I was refilling the ice cream cone dispenser, with those pale crisp cones which went into a tray above the soft-serve machine.  I had removed the tray and was filling it across the room next to the grill. Tom was chatting away and fiddling with things, as usual.  Then he pulled the pin out of the ice cream machine, and suddenly there was an ice cream volcano going off.  Within seconds the geyser of liquid ice cream had hit the ceiling, it covered the counters, it sprayed the windows, and then it started oozing across the floor like lava.  Tom was covered in it, it coated his hair, his clothes.  I stood there with my mouth open and finally heard him yelling:  “GET THE PIN!  GET THE PIN!  QUICK!”

I ran to look where he was pointing and fished the pin, a little bobby pin like piece of metal, out from a puddle of cream on the floor.  I handed it to Tom and he put it back into the machine which immediately stopped spewing.  We looked at each other in crazed horror and then shrieked with laughter.

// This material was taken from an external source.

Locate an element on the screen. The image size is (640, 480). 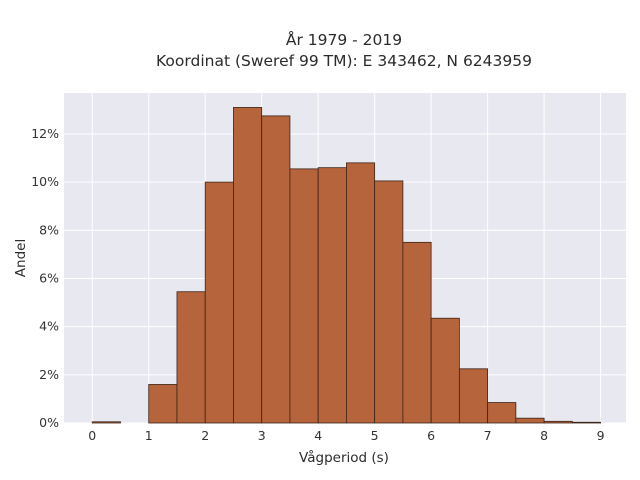
y-axis-ticks: 0% 2% 4% 6% 8% 10% 12% is located at coordinates (45, 278).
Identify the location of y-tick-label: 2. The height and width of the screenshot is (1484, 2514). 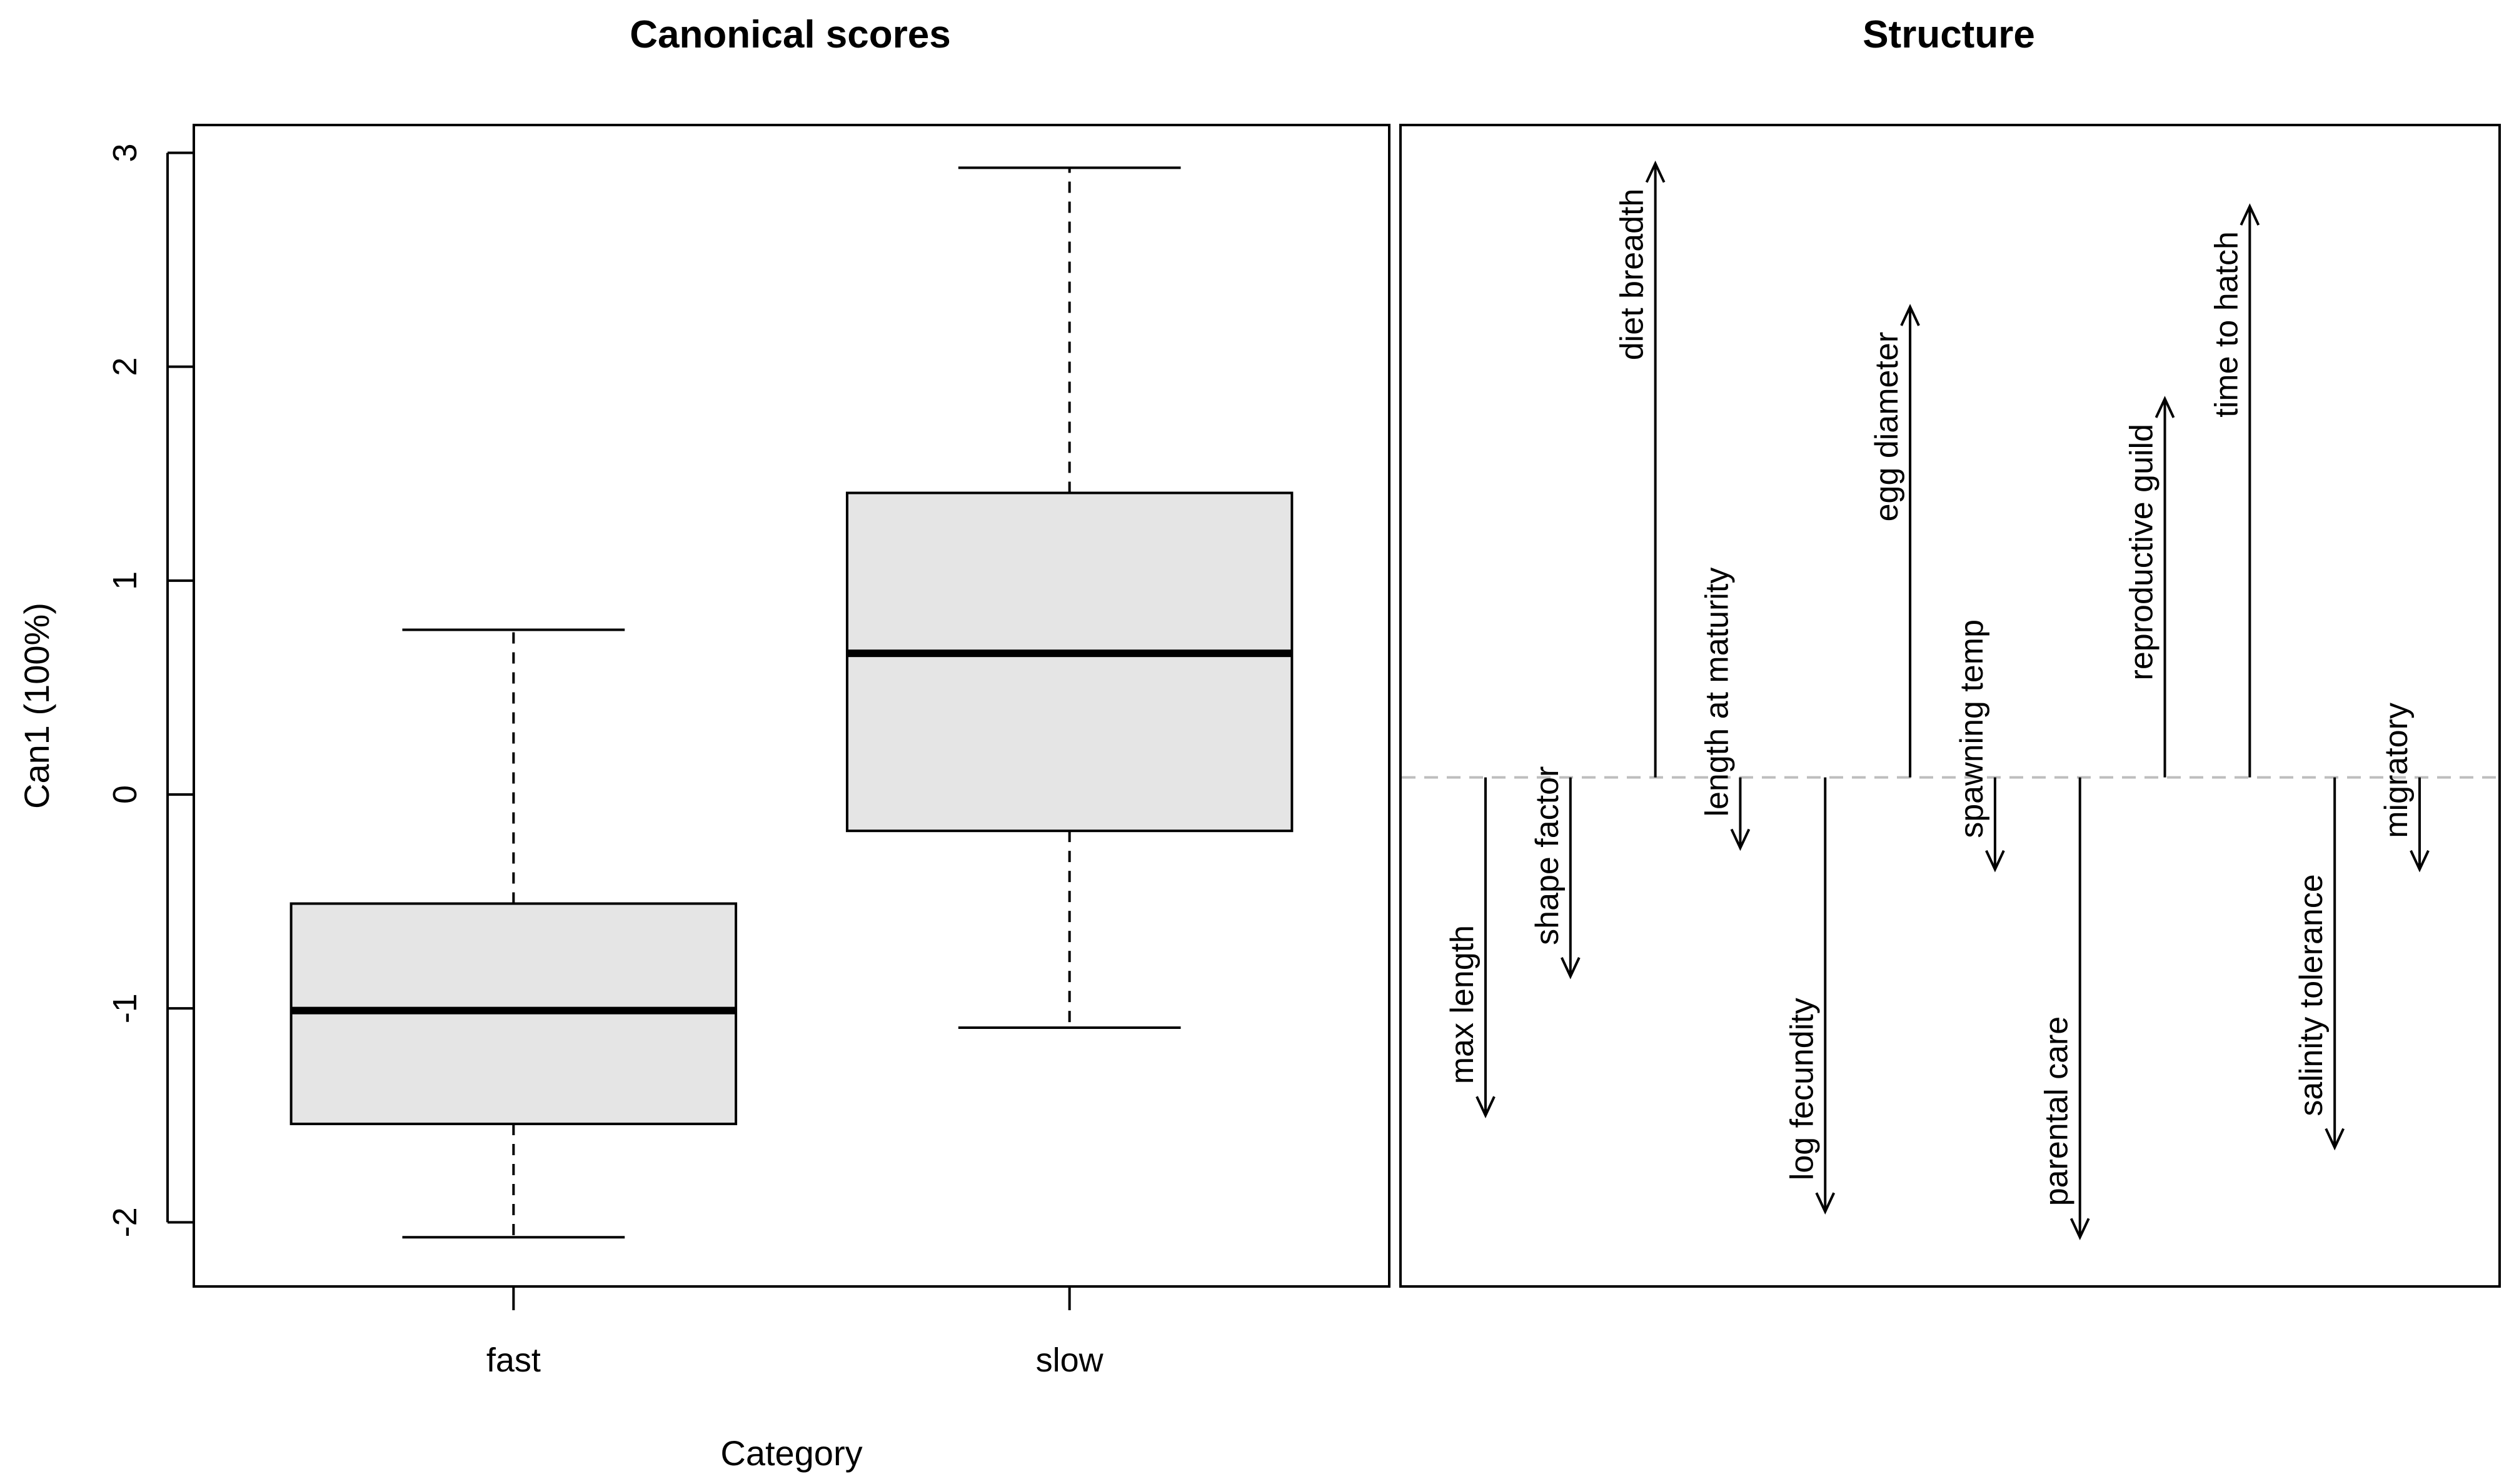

For the next three hours we cleaned that place from top to bottom.  Tom washed his hair in the back room and rinsed off his shirt.  We mopped the floors, we scrubbed the counters and cupboards, we washed the windows, we mopped off the ceiling, we wiped down the posters and the display racks and freezer chests, we scrubbed and polished every surface of every piece of equipment in the room.  And we were quiet and cool when the owners returned at eleven.

I was terrified that we’d get in trouble and be fired, but I did my best acting to look calm and serene, at least until the owner noticed a tiny drop of ice cream on the pin itself.

He roared: “Did this thing come off of here tonight?”  At that moment I stepped into the cooler with a tray of condiments and hid there for a minute.

When I came out again Tom was saying, with great innocence and concern in his voice: “Why?  Is that under pressure or something?” I made a U turn and went back into the cooler and took several deep breaths to pull myself together.

If the owners figured out what had happened, they never said another word about it.  But later, when Tom went outside to pick up the garbage he grinned at me through the window.